Machine data includes information about 100 machines which are subject of the PdM analysis. The information includes: model type, and machine age. Distribution of the machine age categorized by the models across production process is shown in the following Fig. 3.

4.3 Feature Engineering

First, several lagged telemetry data was created, since telemetry data are classic time series data. In the following, the rolling mean and standard deviation of the telemetry data over the last 3-h lag window is calculated for every 3 h. For capturing a longer term effect 24 h lag features rolling average and standard deviation were calculated. Once we have rolling lag features calculated, we can merge them into one data frame. Now that we have basic data frame, we merged previously calculated data frames with this one. At the end of the merging process, the relevant columns are selected.

Unlike telemetry that had numerical values, errors have categorical values denoting the type of error that occurred at a time-stamp. This was used to aggregate categories of the error with different types of errors that occurred in the lag window. The main task here was to create a relevant feature in order to create a quality data set for the machine learning part.

One of the good features that has been chosen was the number of replacements of each component in the last 3 months to incorporate the frequency of replacements. Furthermore, we calculated how long it has been since a component is last replaced as that would be expected to correlate better with component failures since the longer a component is used, the more degradation should be expected. The machine data set contains descriptive information about machines like the type of machines and their ages which is the years in service.
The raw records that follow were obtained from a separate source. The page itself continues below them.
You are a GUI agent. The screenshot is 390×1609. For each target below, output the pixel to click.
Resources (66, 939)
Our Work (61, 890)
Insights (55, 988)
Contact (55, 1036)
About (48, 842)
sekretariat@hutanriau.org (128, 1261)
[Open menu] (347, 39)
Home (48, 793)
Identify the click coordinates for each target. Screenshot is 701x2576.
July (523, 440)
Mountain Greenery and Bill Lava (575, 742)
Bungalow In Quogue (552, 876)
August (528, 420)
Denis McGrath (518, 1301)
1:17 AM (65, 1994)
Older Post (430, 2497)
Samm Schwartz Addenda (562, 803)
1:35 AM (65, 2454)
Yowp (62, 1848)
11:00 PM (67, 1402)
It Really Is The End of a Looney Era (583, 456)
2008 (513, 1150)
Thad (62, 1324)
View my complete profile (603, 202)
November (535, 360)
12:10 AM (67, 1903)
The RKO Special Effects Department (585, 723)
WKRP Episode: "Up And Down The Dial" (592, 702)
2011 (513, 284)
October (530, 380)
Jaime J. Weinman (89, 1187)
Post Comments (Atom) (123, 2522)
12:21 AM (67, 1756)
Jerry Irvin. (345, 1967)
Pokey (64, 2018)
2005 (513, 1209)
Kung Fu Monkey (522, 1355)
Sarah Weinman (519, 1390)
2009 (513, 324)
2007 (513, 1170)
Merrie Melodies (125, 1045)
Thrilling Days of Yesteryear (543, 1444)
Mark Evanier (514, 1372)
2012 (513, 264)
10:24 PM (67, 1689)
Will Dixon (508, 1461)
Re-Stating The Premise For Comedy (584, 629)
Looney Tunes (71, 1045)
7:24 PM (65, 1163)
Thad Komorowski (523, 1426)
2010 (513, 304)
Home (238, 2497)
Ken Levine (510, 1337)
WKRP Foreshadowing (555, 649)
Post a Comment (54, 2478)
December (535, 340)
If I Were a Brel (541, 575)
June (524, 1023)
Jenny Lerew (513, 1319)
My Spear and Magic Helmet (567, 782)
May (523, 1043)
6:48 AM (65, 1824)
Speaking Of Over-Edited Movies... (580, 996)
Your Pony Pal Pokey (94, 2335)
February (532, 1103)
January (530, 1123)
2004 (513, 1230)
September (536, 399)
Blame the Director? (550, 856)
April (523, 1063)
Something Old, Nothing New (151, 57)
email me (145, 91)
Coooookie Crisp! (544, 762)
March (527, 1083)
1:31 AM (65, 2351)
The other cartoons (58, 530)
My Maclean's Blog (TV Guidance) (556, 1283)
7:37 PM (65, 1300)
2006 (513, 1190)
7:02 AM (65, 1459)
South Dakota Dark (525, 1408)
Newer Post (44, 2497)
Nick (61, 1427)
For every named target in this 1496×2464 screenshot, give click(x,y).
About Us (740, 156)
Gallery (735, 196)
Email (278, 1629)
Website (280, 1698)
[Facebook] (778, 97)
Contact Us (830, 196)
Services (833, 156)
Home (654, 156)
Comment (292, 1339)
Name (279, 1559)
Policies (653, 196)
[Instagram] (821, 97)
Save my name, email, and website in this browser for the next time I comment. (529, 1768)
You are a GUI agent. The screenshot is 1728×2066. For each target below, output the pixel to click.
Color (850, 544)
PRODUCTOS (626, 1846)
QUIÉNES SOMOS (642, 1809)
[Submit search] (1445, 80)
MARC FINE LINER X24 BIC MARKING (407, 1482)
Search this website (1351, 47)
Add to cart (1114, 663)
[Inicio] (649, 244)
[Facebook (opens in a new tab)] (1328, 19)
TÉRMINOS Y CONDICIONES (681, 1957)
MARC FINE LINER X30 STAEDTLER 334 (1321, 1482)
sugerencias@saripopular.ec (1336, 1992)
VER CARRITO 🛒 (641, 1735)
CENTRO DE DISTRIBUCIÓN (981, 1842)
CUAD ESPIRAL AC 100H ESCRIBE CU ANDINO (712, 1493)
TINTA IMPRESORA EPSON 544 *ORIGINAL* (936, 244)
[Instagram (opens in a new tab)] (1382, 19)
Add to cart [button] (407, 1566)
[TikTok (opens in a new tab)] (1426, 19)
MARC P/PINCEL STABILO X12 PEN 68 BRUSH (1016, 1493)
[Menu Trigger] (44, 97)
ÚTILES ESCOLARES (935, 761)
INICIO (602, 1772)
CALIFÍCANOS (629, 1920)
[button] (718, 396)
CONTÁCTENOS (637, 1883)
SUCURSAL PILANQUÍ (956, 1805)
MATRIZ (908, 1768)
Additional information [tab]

As the last step in feature engineering, we are performing merging all features into one data set. The label in PdM should be the probability that a machine will fail in the near future due to a failure certain component. If we take 24 h to be the period (task) for this problem, the label construction consists of a new column in the feature data set which indicate if certain machine will fail or not in the next 24 h due to failure one of several components.

In this way, we are defining the label as a categorical variable containing: – none – if the machine will not fail in the next 24 h, – comp1 to comp4 if the machine will fail in the next 24 h due to the failure of certain components. Since we can experiment with the label construction by applying different conditions, we can implement methods that take several arguments in order to define the general problem.

4.4 Preliminary Results

We analyzed 5 data sets with information about telemetry, data, errors and maintenance as well as failure for 100 machines. The data were transformed and analyzed in order to create the final data set for building a machine learning model for PdM.

Once we created all features from the data sets, as a final step is to create the label column so that it describes if a certain machine will fail in the next 24 h due to failure a comp1, comp2, comp3, comp4 or it will continue to work. In this part, we performed a part of the ML task and start training a ML model for predicting if a certain machine will fail in the next 24 h due to failure, or it will be in functioning normal in that time period.

The model which we built was multi-class classification model since it has 5 values to predict: comp1, comp2, comp3, comp4 or none – means it will continue to work. We used the DART Booster hyper-parameter tuning along with Light- GBM^{Footnote 3} [16] which is a gradient boosting framework that uses tree based learning algorithm. It is especially efficient on small data sets. We evaluated the trained model first with training data set (see Table 1).

Table 1. Results on training data set.

Full size table

As can be seen the model predicts the values from the training data set correctly in most cases. In order to see how the model predicts unknown data entries we used the test data. The result is shown in Table 2. We can see, that the model has overall accuracy 99%, and 95% average per class accuracy which is very promising for experimental case.

Table 2. Results on test data set.

Full size table

5 Conclusions, Limitations and Outlook

In this paper we conducted a case study in the field of Predictive Maintenance (PdM) with sample machine data to demonstrate how explainable AI can be reached in the field of manufacturing. Although the study is strictly experimental, we can conclude that explainable AI in form of reliable prediction model and visualizations can reasonably contribute to avoiding unnecessary costs associated with unscheduled downtime caused through machine errors or tool failures.

The basic limitation of this contribution is that this experiment was conducted with generic data set, however the presented concept shows high maturity with promising results.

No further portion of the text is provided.